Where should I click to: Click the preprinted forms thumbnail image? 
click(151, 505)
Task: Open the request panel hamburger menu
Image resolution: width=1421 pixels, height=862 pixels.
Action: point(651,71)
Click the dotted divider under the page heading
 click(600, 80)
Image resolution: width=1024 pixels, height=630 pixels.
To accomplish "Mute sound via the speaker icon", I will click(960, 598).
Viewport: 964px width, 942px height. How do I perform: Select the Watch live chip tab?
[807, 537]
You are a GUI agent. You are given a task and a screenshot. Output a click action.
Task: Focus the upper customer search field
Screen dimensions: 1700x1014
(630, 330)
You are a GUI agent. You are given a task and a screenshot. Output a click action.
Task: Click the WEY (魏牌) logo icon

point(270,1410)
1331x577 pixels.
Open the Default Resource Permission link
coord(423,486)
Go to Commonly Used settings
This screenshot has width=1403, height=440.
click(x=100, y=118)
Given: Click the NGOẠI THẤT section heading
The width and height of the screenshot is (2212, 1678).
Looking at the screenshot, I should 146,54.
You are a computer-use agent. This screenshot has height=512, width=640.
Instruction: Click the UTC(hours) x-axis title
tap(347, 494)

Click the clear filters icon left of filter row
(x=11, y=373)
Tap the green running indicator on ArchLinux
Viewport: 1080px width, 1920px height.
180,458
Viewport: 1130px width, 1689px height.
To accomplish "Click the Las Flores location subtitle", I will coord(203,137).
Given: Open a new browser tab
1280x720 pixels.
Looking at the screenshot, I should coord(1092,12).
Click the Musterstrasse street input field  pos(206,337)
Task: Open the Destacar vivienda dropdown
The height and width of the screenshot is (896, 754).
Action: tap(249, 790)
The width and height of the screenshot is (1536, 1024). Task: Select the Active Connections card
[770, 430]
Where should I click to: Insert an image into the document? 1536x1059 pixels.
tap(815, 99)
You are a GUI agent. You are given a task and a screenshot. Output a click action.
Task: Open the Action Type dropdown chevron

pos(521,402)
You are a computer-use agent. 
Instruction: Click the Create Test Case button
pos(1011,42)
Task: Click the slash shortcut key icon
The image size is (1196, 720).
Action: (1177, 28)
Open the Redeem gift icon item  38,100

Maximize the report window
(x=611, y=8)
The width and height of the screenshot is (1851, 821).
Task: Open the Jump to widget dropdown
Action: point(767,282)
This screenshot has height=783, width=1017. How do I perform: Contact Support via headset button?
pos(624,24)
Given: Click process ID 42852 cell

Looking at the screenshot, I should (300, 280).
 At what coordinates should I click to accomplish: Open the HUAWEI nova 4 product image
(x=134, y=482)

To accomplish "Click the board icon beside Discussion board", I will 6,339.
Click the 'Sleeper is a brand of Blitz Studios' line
===
PROBLEM TO WORK ON
All lines above between those holding "Image resolution: width=1024" and "Task: Focus the upper customer search field", inclusive, must be set down unchanged, and no other line may be included.

TASK ANSWER
Image resolution: width=1024 pixels, height=630 pixels.
To accomplish "Mute sound via the speaker icon", I will click(960, 598).
Viewport: 964px width, 942px height. How do I perform: Select the Watch live chip tab?
[807, 537]
You are a GUI agent. You are given a task and a screenshot. Output a click action.
Task: Focus the upper customer search field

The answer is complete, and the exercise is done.